━━ Data for processing ━━
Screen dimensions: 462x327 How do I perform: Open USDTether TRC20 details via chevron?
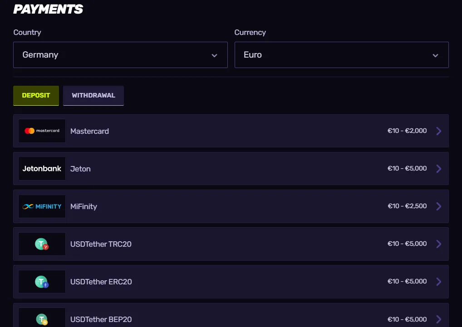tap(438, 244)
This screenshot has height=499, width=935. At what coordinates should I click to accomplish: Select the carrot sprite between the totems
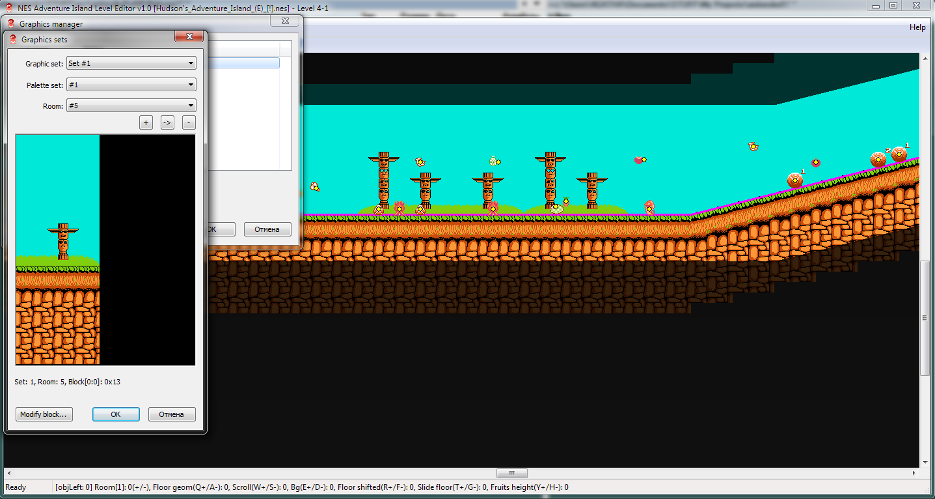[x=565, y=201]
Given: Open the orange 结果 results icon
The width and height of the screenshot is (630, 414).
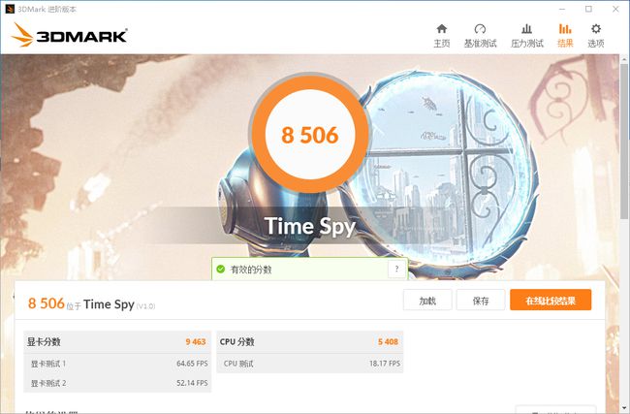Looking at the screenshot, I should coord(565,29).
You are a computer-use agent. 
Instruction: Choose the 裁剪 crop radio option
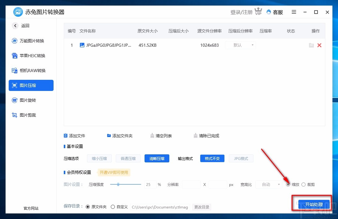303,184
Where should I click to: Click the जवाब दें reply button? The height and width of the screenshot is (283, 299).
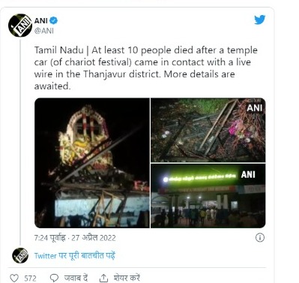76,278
━━━
━━ Data for processing ━━
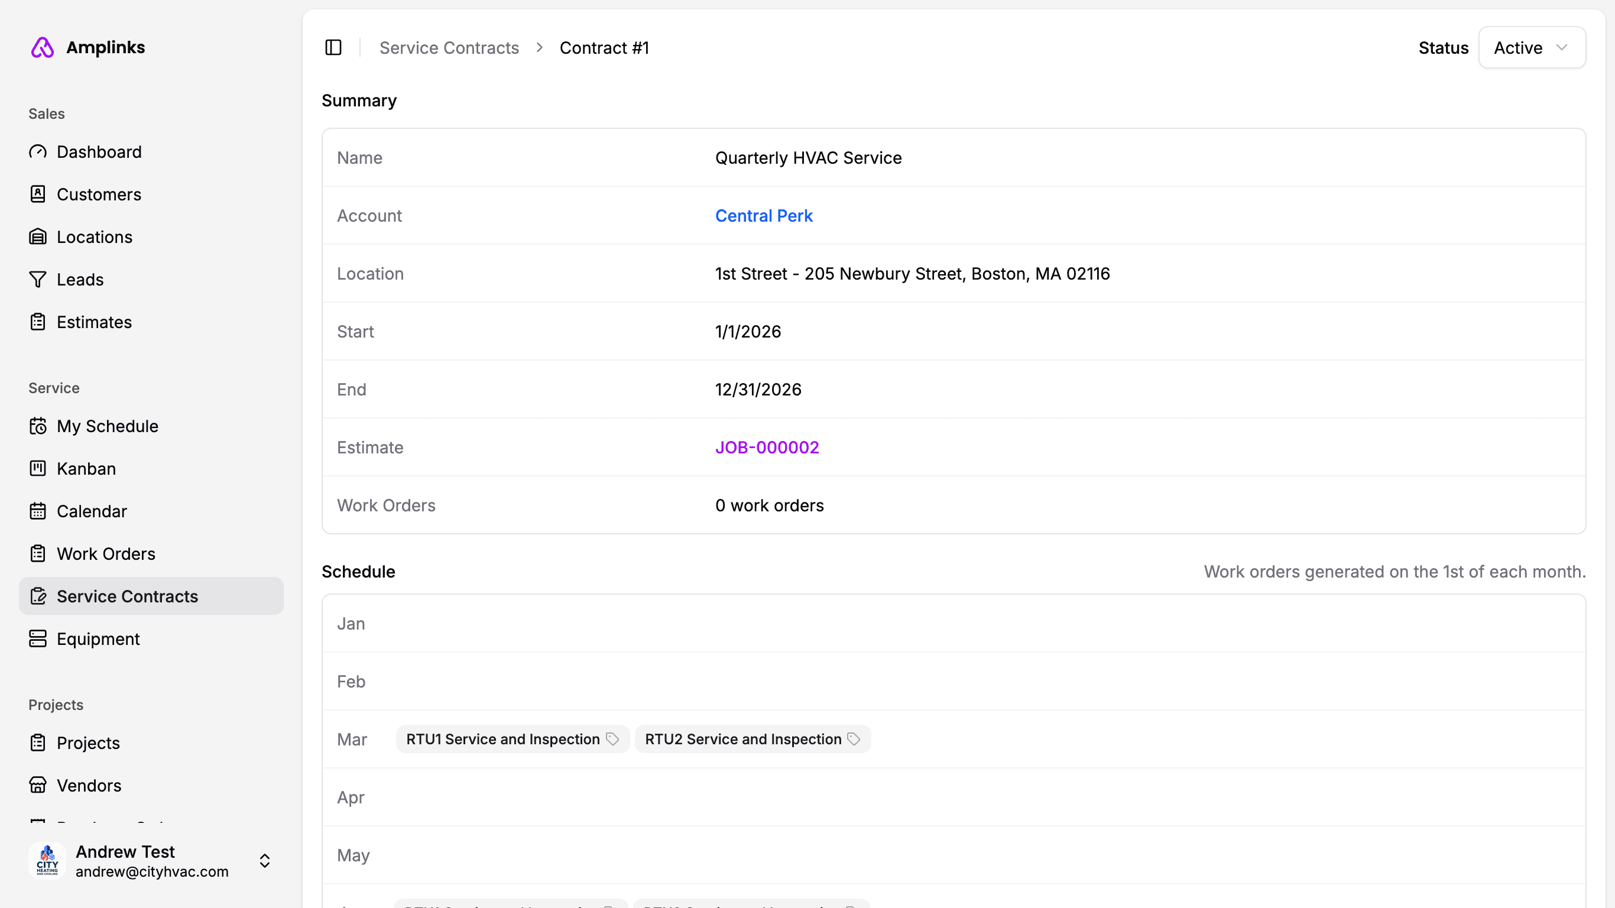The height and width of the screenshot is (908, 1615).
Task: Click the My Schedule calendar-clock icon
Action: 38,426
━━━
━━ Data for processing ━━
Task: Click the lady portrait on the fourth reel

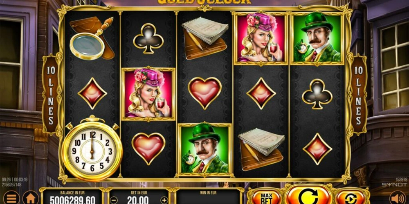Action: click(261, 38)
━━━
### What you need to do
Repeat everything in the data above from the line containing "Screen dimensions: 462x327" down to the line containing "Looking at the", including both of those lines. Leave out the pictures.

### Expected output
Screen dimensions: 462x327 How do I perform: Open USDTether TRC20 details via chevron?
tap(438, 244)
This screenshot has height=499, width=935. At what coordinates should I click to accomplish: Select the carrot sprite between the totems
[x=565, y=201]
Given: Open the orange 结果 results icon
The width and height of the screenshot is (630, 414).
Looking at the screenshot, I should coord(565,29).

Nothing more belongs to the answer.